Armed with these synthetic utterances that represented our customer’s questions, and subject matter expert vetted acceptance criteria, we then hit the next phase of our operation: tooling.
    
                
            
        Building and Applying Agents Testing Agents
In the early days of Agentforce, we manually read every chat transcript. Truly. It was messy and time-consuming. As conversations grew, it quickly became impossible to keep up.
That’s where Synthetic Utterances and Acceptance Criteria became crucial. They let us test Agentforce without relying on live customer interactions. But we still needed a tool to make Agents Testing Agents a reality.
Thankfully, our amazing Engineering team at Salesforce stepped in. We shared the requirements, and they built a tool using Salesforce Apps and public Agentforce APIs. We called it Agents Testing Agents.
Here’s how it works:
- We input our repository of Synthetic Utterances (test questions) and Acceptance Criteria into the tool.

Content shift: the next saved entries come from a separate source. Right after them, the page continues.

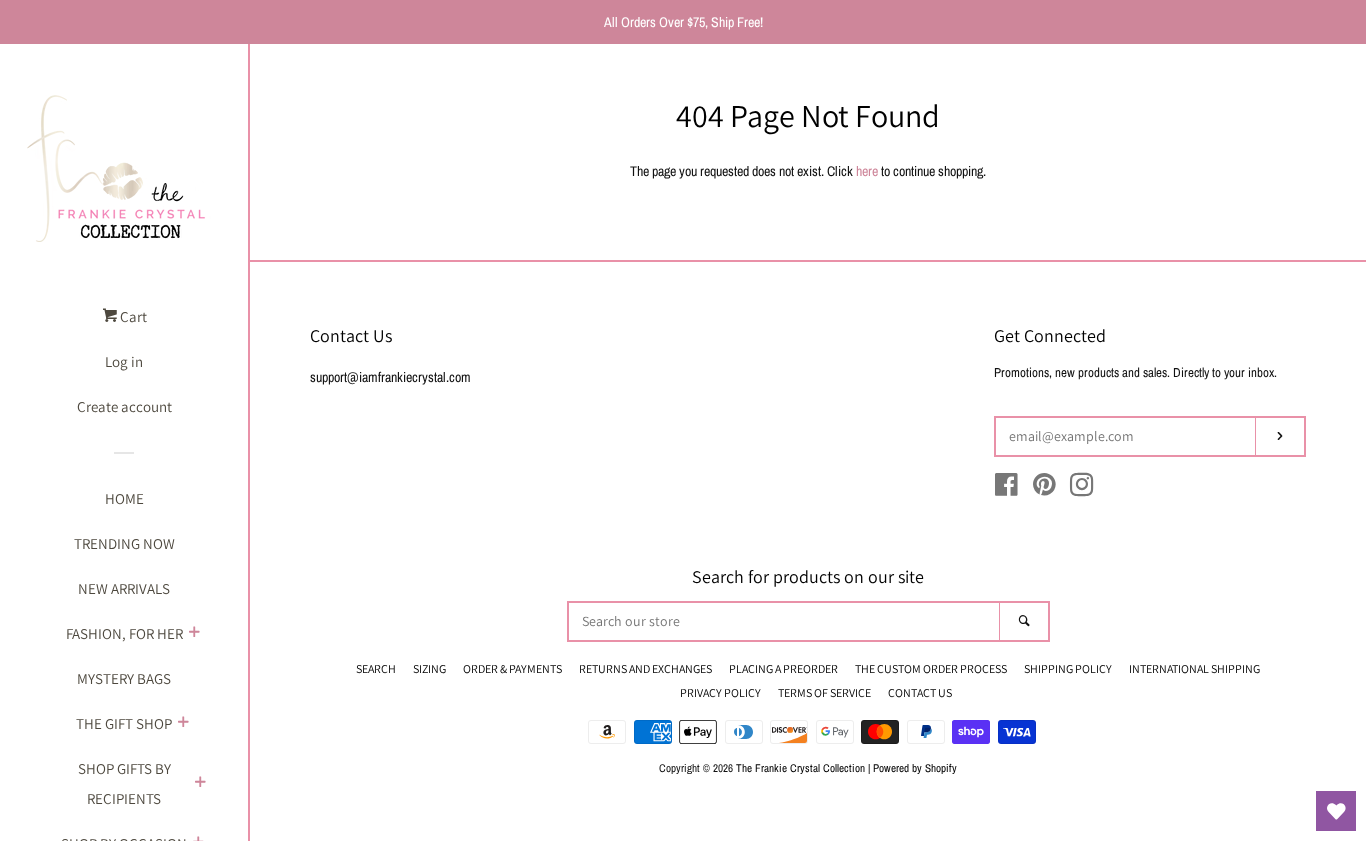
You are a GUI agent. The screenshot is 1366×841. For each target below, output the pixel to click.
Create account (124, 406)
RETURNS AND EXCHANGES (645, 668)
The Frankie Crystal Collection (800, 767)
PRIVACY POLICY (720, 692)
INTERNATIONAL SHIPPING (1194, 668)
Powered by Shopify (915, 767)
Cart (132, 316)
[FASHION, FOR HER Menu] (194, 634)
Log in (124, 361)
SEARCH (376, 668)
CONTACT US (920, 692)
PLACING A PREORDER (783, 668)
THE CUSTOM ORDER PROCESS (931, 668)
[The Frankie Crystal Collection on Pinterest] (1044, 489)
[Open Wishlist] (1336, 811)
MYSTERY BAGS (124, 678)
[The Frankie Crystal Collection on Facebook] (1006, 489)
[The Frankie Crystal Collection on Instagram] (1082, 489)
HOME (124, 498)
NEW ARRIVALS (124, 588)
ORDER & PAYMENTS (512, 668)
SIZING (429, 668)
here (867, 171)
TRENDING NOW (124, 543)
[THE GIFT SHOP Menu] (183, 724)
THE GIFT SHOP (124, 723)
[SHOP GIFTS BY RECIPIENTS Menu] (200, 784)
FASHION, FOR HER (124, 633)
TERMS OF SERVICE (824, 692)
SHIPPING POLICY (1068, 668)
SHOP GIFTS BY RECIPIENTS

 - The tool asks Agentforce that question in our live environment
 - Agentforce responds, and the tool checks the answer against our Acceptance Criteria.
 - The result (pass/fail) is shown in a Salesforce report, which we can export to tools like Sheets, Excel, or Tableau.
 
This process gives us our Answer Quality Score.
Next, our Evaluation Managers review any failed answers and tag them with an Issue Classification: a label that explains why the answer didn’t meet the criteria.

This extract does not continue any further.